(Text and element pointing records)
☆ ☆ ☆

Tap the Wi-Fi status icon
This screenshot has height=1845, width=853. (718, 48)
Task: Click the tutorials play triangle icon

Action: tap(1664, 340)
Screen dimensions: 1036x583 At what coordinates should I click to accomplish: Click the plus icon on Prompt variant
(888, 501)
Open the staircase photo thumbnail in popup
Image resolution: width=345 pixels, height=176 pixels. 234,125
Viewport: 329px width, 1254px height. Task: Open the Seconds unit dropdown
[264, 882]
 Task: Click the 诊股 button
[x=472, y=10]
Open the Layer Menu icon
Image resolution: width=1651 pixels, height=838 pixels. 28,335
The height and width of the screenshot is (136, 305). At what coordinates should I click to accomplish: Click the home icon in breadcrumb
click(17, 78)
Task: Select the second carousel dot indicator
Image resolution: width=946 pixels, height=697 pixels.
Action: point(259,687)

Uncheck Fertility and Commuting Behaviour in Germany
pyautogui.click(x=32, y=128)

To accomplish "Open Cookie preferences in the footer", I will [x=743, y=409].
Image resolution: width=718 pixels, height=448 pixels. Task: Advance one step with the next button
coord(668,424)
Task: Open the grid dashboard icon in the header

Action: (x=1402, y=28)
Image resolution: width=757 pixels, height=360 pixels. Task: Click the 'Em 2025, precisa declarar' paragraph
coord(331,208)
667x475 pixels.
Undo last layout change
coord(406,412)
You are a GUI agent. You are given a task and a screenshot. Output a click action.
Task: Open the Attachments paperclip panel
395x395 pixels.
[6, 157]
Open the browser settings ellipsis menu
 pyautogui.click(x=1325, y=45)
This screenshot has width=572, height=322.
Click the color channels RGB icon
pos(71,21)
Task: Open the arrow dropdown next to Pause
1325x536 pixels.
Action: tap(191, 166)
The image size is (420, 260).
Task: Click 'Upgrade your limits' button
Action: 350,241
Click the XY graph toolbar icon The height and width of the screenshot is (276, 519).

☆ ☆ ☆

Short exercise:
Write out every line of the records above as a JSON list of strings, with one string per line and no blank lines.

The result:
[
  "Tap the Wi-Fi status icon",
  "This screenshot has height=1845, width=853. (718, 48)",
  "Task: Click the tutorials play triangle icon",
  "Action: tap(1664, 340)",
  "Screen dimensions: 1036x583 At what coordinates should I click to accomplish: Click the plus icon on Prompt variant",
  "(888, 501)",
  "Open the staircase photo thumbnail in popup",
  "Image resolution: width=345 pixels, height=176 pixels. 234,125",
  "Viewport: 329px width, 1254px height. Task: Open the Seconds unit dropdown",
  "[264, 882]",
  " Task: Click the 诊股 button",
  "[x=472, y=10]",
  "Open the Layer Menu icon",
  "Image resolution: width=1651 pixels, height=838 pixels. 28,335",
  "The height and width of the screenshot is (136, 305). At what coordinates should I click to accomplish: Click the home icon in breadcrumb",
  "click(17, 78)",
  "Task: Select the second carousel dot indicator",
  "Image resolution: width=946 pixels, height=697 pixels.",
  "Action: point(259,687)",
  "Uncheck Fertility and Commuting Behaviour in Germany",
  "pyautogui.click(x=32, y=128)",
  "To accomplish \"Open Cookie preferences in the footer\", I will [x=743, y=409].",
  "Image resolution: width=718 pixels, height=448 pixels. Task: Advance one step with the next button",
  "coord(668,424)",
  "Task: Open the grid dashboard icon in the header",
  "Action: (x=1402, y=28)",
  "Image resolution: width=757 pixels, height=360 pixels. Task: Click the 'Em 2025, precisa declarar' paragraph",
  "coord(331,208)",
  "667x475 pixels.",
  "Undo last layout change",
  "coord(406,412)",
  "You are a GUI agent. You are given a task and a screenshot. Output a click action.",
  "Task: Open the Attachments paperclip panel",
  "395x395 pixels.",
  "[6, 157]",
  "Open the browser settings ellipsis menu",
  " pyautogui.click(x=1325, y=45)",
  "This screenshot has width=572, height=322.",
  "Click the color channels RGB icon",
  "pos(71,21)",
  "Task: Open the arrow dropdown next to Pause",
  "1325x536 pixels.",
  "Action: tap(191, 166)",
  "The image size is (420, 260).",
  "Task: Click 'Upgrade your limits' button",
  "Action: 350,241",
  "Click the XY graph toolbar icon The height and width of the screenshot is (276, 519)."
]